Threatened native animals which have long been missing from the grassy hills around Canberra are set to thrive once more, under a new agreement to restore the family-owned Wandiyali~Environa Wildlife Sanctuary. This week, Australian Wildlife Conservancy (AWC) announced a ten-year collaboration with owners of the sanctuary, the Larcombe family, with a shared vision to bring back the site's missing biodiversity.
Under the agreement, AWC will help shape conservation plans for the sanctuary, including a strategy for restoring species which have gone locally extinct. Small mammals including bandicoots, antechinus, bettongs, quolls, and several species of native rodents, as well as threatened frogs, will be among the species assessed as candidates for reintroduction. The project will also support important research into the factors that contribute to successful species reintroductions.
Located at the intersection of Ngambri, Ngarigo, Ngunnawal and Ngunawal country, Wandiyali consists of 300 hectares of open woodland and grassland communities, including a significant patch of critically endangered Box Gum Grassy Woodlands. It protects habitat for threatened species including Swift Parrot, Gang-Gang, Pink-tailed Worm Lizard and Small Purple-pea, as well as a section of Jerrabomberra Creek.
The Larcombe family have a connection to the 300-hectare property that stretches back three generations to 1924.
"I've lived here nearly my whole life," says Carolyn Larcombe, founder of Wandiyali Restoration Trust, a nonprofit set up to manage the sanctuary. "My brothers and I feel a very strong connection to this place, and we are doing as much as we can to look after it."
Significant conservation work has already been undertaken at Wandiyali to help native vegetation recover and increase biodiversity. With funding from the Federal Government's Environmental Restoration Fund, a 9.9-kilometre fence has been built to exclude feral cats and foxes as part of a 'safe haven' project.
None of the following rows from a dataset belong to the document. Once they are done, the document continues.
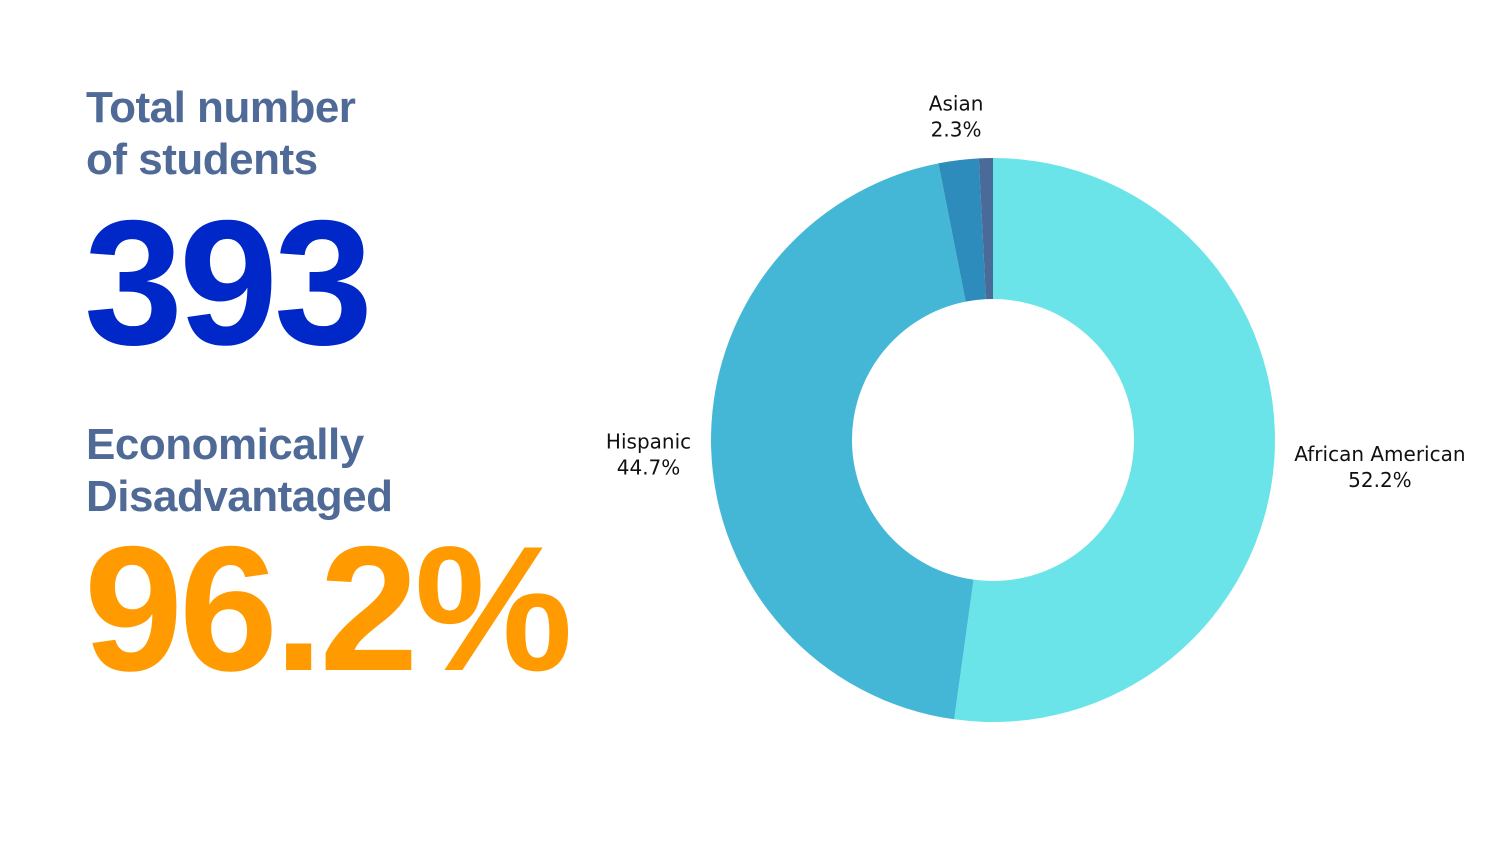 The height and width of the screenshot is (844, 1500). What do you see at coordinates (228, 282) in the screenshot?
I see `stat-value: 393` at bounding box center [228, 282].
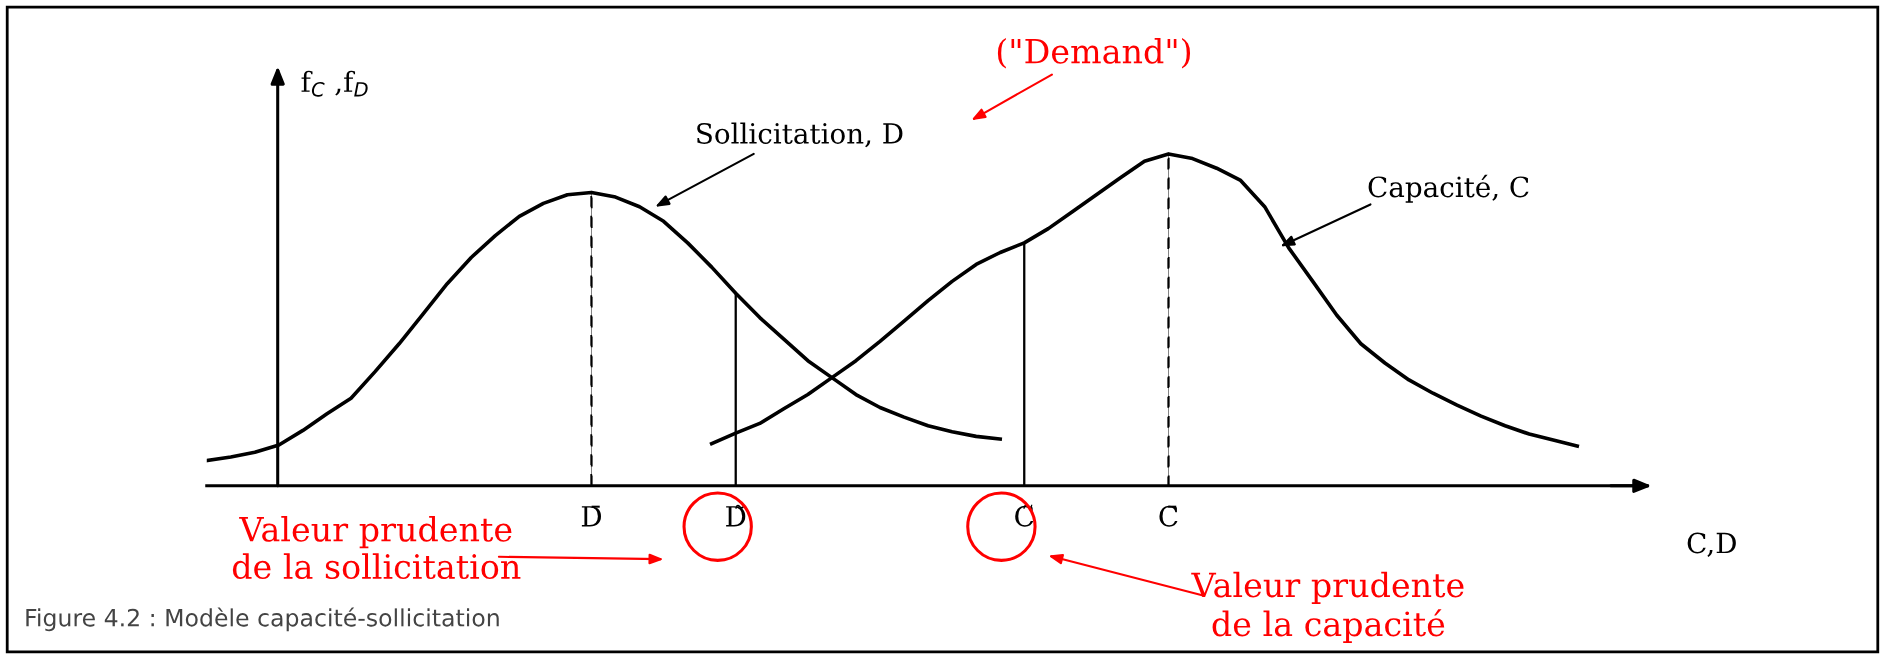  Describe the element at coordinates (376, 548) in the screenshot. I see `text: Valeur prudente de la sollicitation` at that location.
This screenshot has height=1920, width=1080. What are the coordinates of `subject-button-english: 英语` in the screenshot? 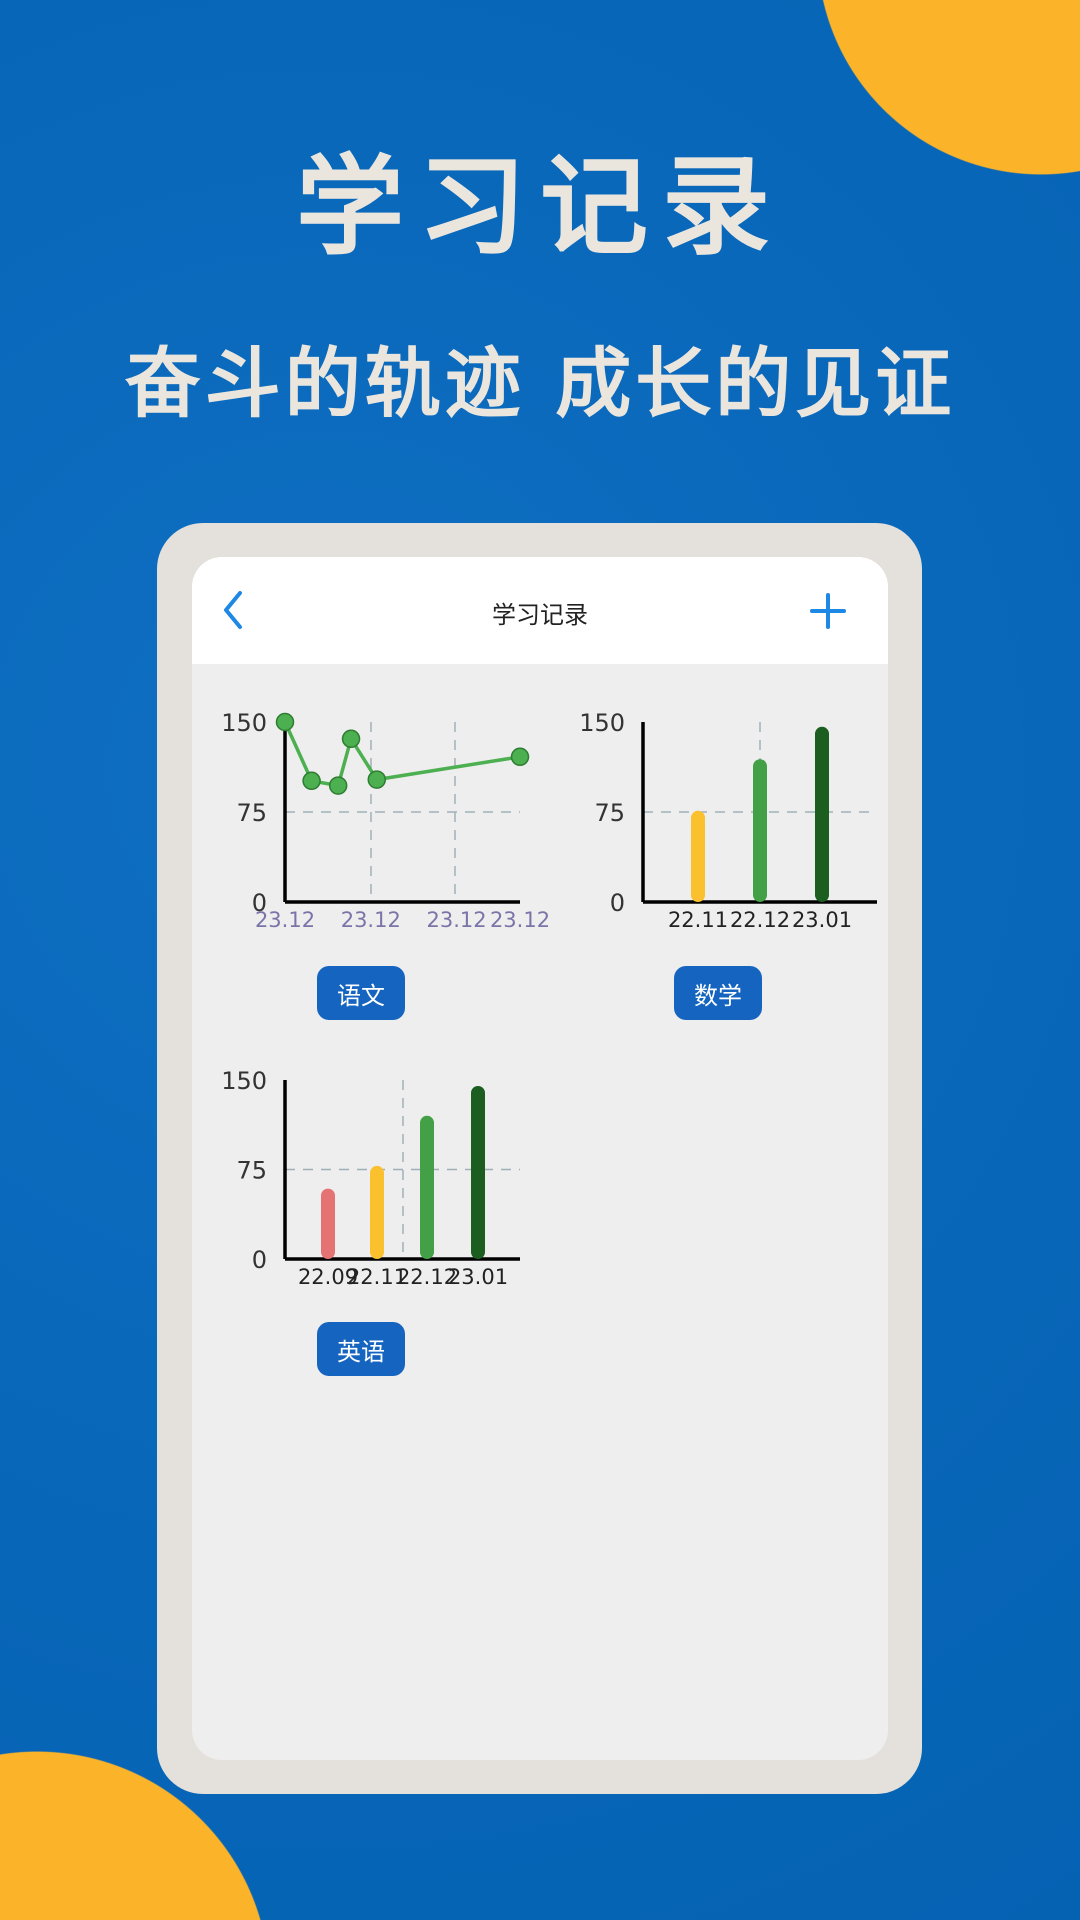 It's located at (361, 1349).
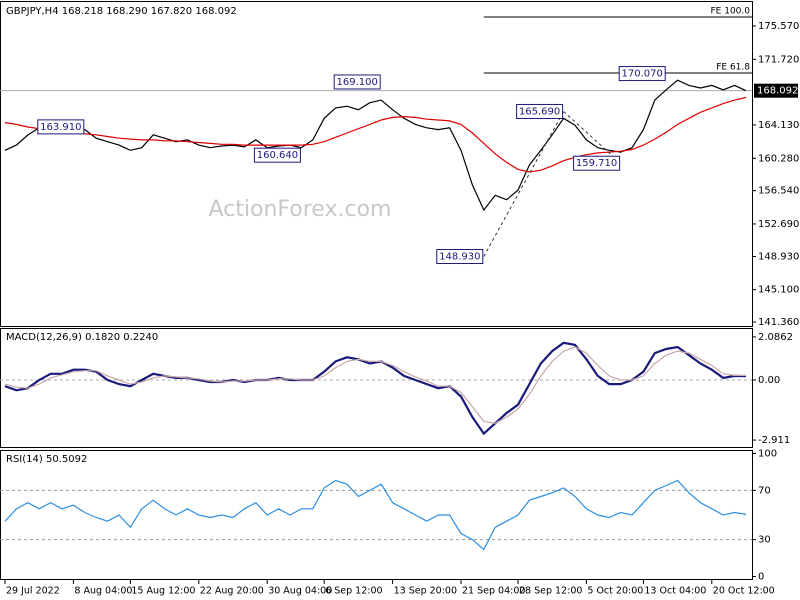 The image size is (800, 600). I want to click on y-tick-label: 100, so click(768, 454).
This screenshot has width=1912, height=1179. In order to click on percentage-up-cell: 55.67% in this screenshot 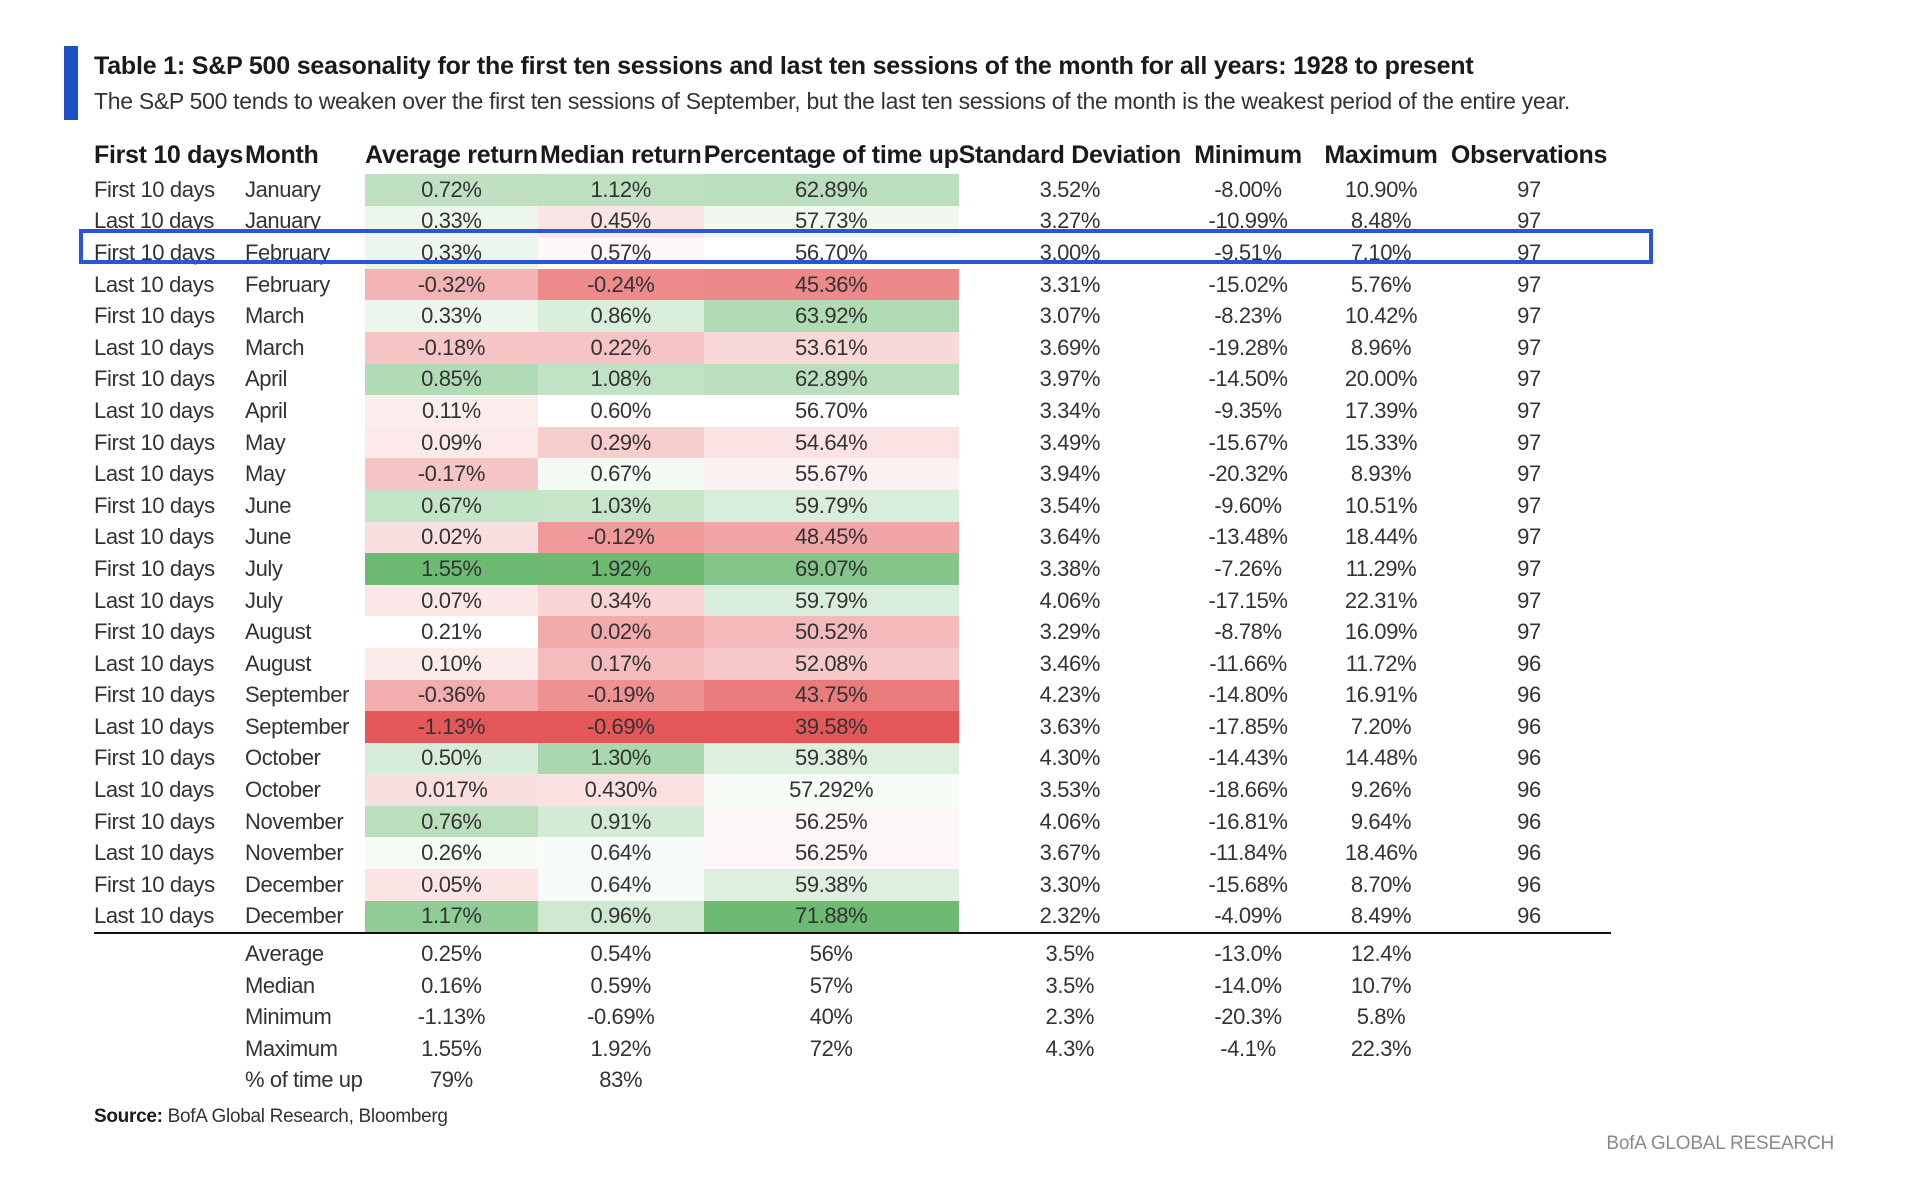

"The fence is critical for projects like this," according to AWC Chief Executive, Tim Allard. "We know that for a whole host of small mammals, feral cats and foxes are the number one threat to their survival. Working together at Wandiyali, we have the opportunity to apply best-practice conservation in this beautiful landscape and turn things around to actually increase the biodiversity that's here."
AWC manages a network of large, feral predator-free, fenced areas around the country, including projects at Newhaven in Central Australia and Mt Gibson in WA. The nonprofit leads the largest program of wildlife reintroductions in Australia, which has seen over 50 populations of 20 threatened and locally extinct mammal species re-established across ten locations.